Description of the task:
Rewrite the lines from the line with "You are a computer-use agent. The width" up to and including the line with "Action: (x=493, y=143)", putting "button" wherever "icon" appears and changing nothing else.

= = =

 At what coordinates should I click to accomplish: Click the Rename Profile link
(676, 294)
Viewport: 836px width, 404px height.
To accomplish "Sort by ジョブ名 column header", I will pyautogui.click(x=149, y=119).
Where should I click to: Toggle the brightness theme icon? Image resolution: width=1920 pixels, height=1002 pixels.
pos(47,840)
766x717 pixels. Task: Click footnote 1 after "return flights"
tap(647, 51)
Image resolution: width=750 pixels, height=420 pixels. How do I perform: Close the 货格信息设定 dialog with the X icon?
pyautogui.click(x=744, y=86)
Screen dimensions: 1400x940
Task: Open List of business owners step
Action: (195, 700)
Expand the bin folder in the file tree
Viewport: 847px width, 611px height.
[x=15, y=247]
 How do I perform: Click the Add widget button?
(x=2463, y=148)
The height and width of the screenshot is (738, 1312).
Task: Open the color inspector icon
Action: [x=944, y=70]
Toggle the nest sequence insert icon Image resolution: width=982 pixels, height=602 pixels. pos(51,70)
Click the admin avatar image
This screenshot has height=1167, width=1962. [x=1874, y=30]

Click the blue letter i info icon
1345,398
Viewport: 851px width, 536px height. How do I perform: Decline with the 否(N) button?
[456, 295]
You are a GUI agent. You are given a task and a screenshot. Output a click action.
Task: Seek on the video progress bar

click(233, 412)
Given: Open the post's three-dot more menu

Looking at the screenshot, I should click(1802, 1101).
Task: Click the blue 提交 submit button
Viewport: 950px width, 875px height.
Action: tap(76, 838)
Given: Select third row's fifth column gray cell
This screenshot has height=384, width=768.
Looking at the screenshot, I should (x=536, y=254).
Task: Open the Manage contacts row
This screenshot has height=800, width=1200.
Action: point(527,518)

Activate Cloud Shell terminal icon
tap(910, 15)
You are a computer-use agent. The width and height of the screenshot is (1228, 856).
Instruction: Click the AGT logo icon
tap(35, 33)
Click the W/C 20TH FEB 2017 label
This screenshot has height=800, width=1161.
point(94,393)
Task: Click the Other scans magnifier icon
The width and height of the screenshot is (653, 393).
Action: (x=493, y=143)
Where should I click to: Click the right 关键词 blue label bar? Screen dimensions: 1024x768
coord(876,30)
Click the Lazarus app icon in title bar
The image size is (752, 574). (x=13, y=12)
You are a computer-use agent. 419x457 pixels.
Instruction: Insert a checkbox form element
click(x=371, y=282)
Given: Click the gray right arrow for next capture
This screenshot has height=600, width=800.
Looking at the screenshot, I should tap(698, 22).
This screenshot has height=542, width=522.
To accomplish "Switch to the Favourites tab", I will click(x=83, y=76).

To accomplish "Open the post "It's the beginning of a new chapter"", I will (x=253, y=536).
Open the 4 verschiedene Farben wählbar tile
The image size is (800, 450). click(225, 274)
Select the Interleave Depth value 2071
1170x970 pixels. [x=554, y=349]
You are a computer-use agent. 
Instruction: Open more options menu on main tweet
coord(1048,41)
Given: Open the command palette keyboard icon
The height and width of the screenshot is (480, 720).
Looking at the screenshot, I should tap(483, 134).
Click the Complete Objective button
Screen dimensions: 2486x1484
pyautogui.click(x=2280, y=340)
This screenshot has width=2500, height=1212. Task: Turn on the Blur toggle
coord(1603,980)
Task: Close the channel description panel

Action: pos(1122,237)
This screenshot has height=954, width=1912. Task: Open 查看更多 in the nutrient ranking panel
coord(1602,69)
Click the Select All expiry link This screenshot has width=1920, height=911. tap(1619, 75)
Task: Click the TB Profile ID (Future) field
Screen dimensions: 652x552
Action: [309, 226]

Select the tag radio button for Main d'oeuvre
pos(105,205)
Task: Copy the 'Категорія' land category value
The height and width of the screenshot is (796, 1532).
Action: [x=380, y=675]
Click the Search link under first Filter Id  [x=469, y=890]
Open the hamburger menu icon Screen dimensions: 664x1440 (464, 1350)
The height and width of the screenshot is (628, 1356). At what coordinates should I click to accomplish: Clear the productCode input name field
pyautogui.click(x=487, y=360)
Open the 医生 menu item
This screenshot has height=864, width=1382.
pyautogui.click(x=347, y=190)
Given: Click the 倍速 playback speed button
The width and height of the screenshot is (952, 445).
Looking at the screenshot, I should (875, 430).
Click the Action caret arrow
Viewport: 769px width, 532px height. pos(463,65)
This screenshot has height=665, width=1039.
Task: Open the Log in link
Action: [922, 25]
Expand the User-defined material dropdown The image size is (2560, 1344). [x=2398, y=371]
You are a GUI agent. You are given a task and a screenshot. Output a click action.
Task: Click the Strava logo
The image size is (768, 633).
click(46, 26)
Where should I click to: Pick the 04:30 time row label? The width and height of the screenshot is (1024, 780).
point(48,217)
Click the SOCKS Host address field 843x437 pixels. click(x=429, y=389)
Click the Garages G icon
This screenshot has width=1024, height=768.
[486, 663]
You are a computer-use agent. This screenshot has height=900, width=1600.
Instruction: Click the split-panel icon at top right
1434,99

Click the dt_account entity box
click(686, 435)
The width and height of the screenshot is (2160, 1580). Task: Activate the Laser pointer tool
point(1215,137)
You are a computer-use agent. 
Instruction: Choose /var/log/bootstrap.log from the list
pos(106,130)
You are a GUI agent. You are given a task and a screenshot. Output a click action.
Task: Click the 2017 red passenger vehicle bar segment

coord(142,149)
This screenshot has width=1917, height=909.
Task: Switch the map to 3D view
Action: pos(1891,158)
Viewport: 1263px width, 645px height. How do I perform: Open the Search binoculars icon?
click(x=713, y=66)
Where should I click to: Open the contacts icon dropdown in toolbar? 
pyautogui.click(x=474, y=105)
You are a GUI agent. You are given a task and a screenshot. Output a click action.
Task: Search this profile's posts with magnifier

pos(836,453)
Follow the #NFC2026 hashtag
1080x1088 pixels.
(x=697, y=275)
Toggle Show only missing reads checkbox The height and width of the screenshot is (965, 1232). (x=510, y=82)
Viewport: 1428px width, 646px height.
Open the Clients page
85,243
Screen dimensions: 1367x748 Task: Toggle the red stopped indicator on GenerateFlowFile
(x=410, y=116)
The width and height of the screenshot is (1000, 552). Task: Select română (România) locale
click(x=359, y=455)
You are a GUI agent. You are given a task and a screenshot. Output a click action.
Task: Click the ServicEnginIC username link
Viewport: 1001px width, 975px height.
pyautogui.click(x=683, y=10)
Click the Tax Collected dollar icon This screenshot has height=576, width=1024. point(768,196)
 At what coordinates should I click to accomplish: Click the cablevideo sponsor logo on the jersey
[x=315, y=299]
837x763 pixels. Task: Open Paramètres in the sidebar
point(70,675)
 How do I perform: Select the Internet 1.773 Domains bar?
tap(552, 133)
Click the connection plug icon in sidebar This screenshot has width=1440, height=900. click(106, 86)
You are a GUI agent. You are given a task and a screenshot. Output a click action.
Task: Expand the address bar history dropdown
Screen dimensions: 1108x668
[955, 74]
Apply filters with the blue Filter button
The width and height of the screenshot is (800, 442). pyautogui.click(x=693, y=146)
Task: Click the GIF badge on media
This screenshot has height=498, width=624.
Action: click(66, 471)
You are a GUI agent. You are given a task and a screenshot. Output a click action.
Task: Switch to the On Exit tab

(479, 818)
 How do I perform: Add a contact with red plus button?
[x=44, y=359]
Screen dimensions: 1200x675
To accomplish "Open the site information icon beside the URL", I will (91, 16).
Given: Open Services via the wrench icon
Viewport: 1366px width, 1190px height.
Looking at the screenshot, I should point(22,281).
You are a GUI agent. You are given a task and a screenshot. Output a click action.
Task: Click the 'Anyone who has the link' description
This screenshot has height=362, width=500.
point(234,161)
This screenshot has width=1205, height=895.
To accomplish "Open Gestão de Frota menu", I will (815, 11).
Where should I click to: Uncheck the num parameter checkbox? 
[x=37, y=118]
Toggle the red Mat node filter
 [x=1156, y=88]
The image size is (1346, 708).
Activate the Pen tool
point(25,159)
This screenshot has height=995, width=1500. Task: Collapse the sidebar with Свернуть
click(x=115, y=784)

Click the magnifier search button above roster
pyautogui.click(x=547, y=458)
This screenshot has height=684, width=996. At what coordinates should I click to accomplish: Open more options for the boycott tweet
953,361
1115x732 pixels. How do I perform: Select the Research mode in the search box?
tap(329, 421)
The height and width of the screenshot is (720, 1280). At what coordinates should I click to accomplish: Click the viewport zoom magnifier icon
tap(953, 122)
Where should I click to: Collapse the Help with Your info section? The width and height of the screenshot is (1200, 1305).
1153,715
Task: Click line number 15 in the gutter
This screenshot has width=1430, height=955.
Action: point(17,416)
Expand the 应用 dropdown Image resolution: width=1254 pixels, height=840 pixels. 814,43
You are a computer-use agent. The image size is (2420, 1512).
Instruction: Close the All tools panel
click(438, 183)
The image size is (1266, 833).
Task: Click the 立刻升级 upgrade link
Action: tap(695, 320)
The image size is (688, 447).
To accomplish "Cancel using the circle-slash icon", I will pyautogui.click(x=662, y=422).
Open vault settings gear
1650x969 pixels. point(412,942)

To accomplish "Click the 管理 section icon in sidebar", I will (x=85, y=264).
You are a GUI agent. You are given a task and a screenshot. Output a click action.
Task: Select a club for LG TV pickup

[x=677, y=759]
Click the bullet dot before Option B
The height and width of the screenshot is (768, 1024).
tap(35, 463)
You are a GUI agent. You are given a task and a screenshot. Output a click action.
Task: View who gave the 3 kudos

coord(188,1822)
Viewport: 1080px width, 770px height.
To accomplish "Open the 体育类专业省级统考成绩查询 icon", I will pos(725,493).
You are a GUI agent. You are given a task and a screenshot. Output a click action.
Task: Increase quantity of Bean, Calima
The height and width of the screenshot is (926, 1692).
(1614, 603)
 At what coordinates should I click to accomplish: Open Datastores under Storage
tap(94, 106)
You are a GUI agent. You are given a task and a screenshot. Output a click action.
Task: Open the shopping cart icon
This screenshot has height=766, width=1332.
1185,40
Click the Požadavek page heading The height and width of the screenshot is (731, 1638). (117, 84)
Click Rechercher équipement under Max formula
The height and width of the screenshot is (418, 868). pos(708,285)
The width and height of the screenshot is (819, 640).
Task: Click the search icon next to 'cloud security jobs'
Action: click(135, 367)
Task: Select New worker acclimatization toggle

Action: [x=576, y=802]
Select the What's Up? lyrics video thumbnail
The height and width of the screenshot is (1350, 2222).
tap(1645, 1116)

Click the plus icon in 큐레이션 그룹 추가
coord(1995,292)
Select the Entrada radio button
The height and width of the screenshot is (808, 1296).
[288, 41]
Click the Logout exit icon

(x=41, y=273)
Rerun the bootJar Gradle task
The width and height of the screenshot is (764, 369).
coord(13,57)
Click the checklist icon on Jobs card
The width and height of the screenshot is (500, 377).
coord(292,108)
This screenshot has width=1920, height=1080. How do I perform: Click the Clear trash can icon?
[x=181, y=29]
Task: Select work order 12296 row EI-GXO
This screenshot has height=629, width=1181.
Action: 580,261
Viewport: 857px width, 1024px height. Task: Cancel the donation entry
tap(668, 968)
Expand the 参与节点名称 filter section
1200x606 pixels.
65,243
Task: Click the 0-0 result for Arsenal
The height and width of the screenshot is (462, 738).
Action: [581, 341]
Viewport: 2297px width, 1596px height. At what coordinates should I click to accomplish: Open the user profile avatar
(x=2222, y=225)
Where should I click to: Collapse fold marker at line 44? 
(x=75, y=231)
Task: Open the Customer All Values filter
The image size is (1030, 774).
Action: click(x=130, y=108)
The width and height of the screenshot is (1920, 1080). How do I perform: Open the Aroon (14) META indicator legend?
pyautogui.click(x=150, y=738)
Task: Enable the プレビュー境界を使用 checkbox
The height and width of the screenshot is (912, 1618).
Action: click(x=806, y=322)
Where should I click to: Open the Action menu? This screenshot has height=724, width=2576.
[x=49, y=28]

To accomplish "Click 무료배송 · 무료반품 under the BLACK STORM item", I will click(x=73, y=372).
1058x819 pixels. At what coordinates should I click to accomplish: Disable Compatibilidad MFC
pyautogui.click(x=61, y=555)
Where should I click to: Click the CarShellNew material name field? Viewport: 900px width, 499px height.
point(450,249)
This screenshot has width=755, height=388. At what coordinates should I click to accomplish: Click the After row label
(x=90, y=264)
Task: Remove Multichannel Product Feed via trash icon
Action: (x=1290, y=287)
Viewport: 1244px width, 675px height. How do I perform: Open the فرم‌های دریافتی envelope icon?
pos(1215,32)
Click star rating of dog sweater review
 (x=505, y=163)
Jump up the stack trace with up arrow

= = =

Task answer:
You are a computer-use agent. The width and height of the screenshot is (1228, 856).
Instruction: Click the AGT logo button
tap(35, 33)
Click the W/C 20TH FEB 2017 label
This screenshot has height=800, width=1161.
point(94,393)
Task: Click the Other scans magnifier button
The width and height of the screenshot is (653, 393).
Action: (x=493, y=143)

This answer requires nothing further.